Went to see this film recently with the boy. I was a bit apprehensive – it sounded like a rehash of For All Mankind, no narrator, original footage, interviews with astronauts etc. There was some cross-over inevitably, there’s only a limited amount of footage to go around after all, but it managed to be original and inspiring. It captures the pioneering spirit of the space age*, the intelligence and humour of the astronauts, and an event which brought the world together, looking out at night to an alien world, and, for the first time, knowing that someone was looking back. My only disappointment was that Al Worden and Fred Haise, the only Apollo astronauts I’ve had the pleasure to meet properly, weren’t interviewed
I do wonder why the Apollo programme captivates my attention as much as it does. The boy is interested as an engineer – you can see him thinking about how he would have approached something, or analysing why decisions were made – and because he’s been to NASA and wants to go back. I don’t have that excuse, but something about these men, their deprecating humour (OK, not Gene Cernan, but most of them!) and their descriptions of what they saw and felt is deeply moving. I will never get to be an astronaut, and the military aspects of the programme are totally against my beliefs, but it reminds me perhaps of what mankind can achieve. The age of exploration lives on.
Also very amused by some of the astronauts responses to the way they have been portrayed in the media. In For All Mankind the audio seems to date from not long after they flew, whereas in Shadow of the Moon we see old men after a life-time of being Space Men in the public eye. Mike Collins in particular (Command module pilot on Apollo 11) has been described as the loneliest man in history as he orbited the dark side of the moon, points out that he was 1) too busy to be lonely and 2) glad to get a break from the “yapping” of the CapCom at NASA.
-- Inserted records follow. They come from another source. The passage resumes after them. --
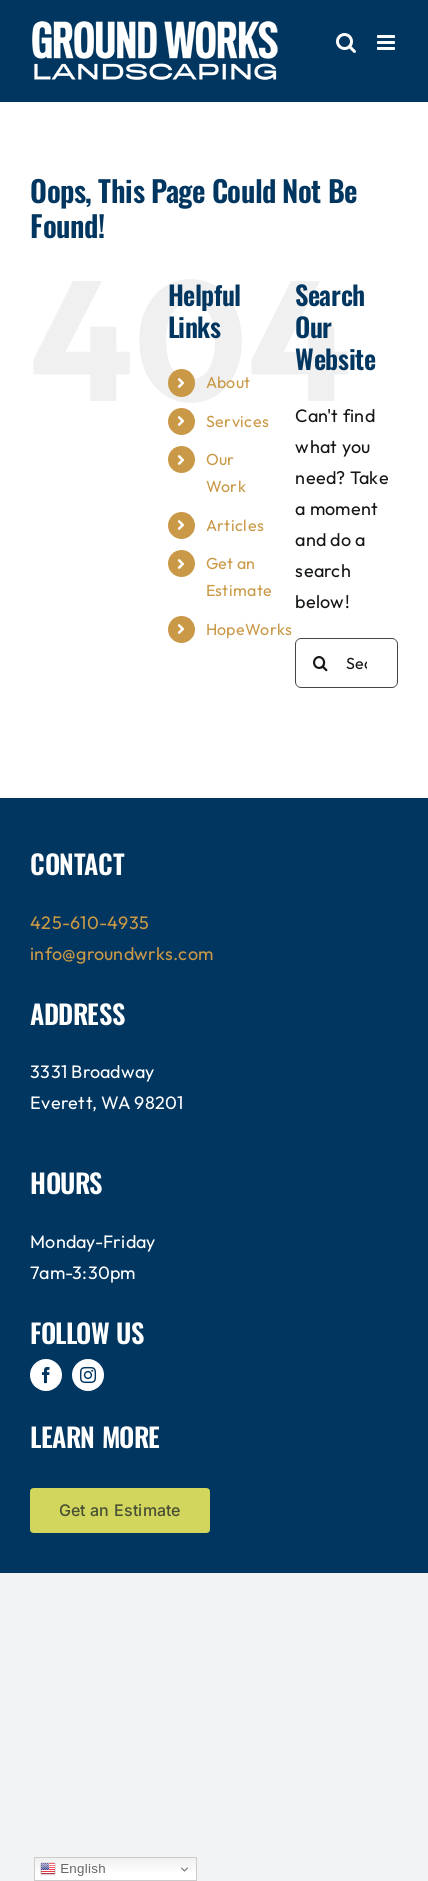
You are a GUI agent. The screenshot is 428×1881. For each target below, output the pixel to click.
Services (237, 421)
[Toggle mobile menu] (387, 42)
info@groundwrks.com (121, 953)
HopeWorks (249, 629)
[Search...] (346, 663)
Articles (235, 525)
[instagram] (88, 1375)
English (73, 1869)
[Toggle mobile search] (346, 42)
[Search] (320, 663)
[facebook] (46, 1375)
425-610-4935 (89, 922)
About (228, 382)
But the key message of the movie to me is that these men are getting on, their numbers are already diminishing, and in another decade perhaps all will be gone. And what do we have to replace them? We talk about robotic missions, space stations, replacements for the shuttle, but what do we have to inspire the world as Apollo did? Maybe the Americans will come good on their planned missions to Mars, but do we have the spirit, the energy to support them?
*or at least, it agreed with my concept of it, having been born 3 years too late for Apollo!